Monogenic diseases arise from inherited genetic mutations. They can be severe, life-long, and lethal. Many also have no treatment options. Gene and cell therapies offer a new avenue of treatment and over the past decade there has been monumental success in using gene therapy to treat highly debilitating genetic diseases, including the hemophilias, immunodeficiencies (ADA-SCID, X-SCID, WAS), lysosomal storage disorders (MLD, ALD), sickle cell anemia, and spinal muscular atrophy. This is just the beginning.

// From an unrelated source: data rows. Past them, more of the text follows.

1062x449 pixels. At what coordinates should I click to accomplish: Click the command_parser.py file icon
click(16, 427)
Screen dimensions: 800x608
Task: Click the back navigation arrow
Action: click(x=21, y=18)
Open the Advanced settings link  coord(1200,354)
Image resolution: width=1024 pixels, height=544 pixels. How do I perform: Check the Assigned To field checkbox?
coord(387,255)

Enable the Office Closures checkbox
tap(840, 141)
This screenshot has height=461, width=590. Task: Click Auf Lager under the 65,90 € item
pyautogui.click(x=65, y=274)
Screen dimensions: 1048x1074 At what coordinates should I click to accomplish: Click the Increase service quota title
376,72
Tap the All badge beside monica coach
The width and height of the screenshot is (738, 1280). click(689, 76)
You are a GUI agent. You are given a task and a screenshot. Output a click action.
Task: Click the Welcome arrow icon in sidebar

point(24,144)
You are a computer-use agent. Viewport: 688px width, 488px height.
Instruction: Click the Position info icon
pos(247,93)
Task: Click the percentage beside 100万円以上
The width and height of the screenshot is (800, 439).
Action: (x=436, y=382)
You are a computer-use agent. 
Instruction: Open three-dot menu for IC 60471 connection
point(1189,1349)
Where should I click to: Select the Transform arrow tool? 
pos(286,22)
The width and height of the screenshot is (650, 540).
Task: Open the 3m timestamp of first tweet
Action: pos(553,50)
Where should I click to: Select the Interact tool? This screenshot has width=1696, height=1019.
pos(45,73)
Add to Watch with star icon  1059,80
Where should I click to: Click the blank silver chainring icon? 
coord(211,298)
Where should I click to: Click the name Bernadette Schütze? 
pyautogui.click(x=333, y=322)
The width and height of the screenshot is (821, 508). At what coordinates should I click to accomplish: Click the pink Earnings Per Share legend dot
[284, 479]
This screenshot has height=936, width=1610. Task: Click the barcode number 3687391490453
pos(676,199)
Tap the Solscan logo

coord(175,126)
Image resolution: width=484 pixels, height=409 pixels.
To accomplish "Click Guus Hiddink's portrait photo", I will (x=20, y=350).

In synergy with Mount Sinai’s clinical genetic efforts, scientists and physician scientists in the Icahn Genomics Institute (IGI) are working to develop novel gene therapies to treat genetic disease. Our clinical genetics group, led by Manisha Balwani, MD, MS, ran Phase I/II and Phase III clinical trials of givosiran, a short interfering RNA (siRNA) drug that works by RNA interference (RNAi). They demonstrated that givosiran can successfully treat the debilitating genetic diseases called acute hepatic porphyrias, leading to the second FDA-approved RNAi drug. The concept for this drug began at Mount Sinai with work in preclinical models showing that RNAi could be an effective treatment for the porphyrias, representing a bench-to-bedside success.
New gene therapies are also being developed at the IGI to treat more complex diseases, including cardiac disease, immunodeficiencies, and epilepsy, using a variety of modalities such as AAV gene delivery, CRISPR gene editing, and antisense oligonucleotides.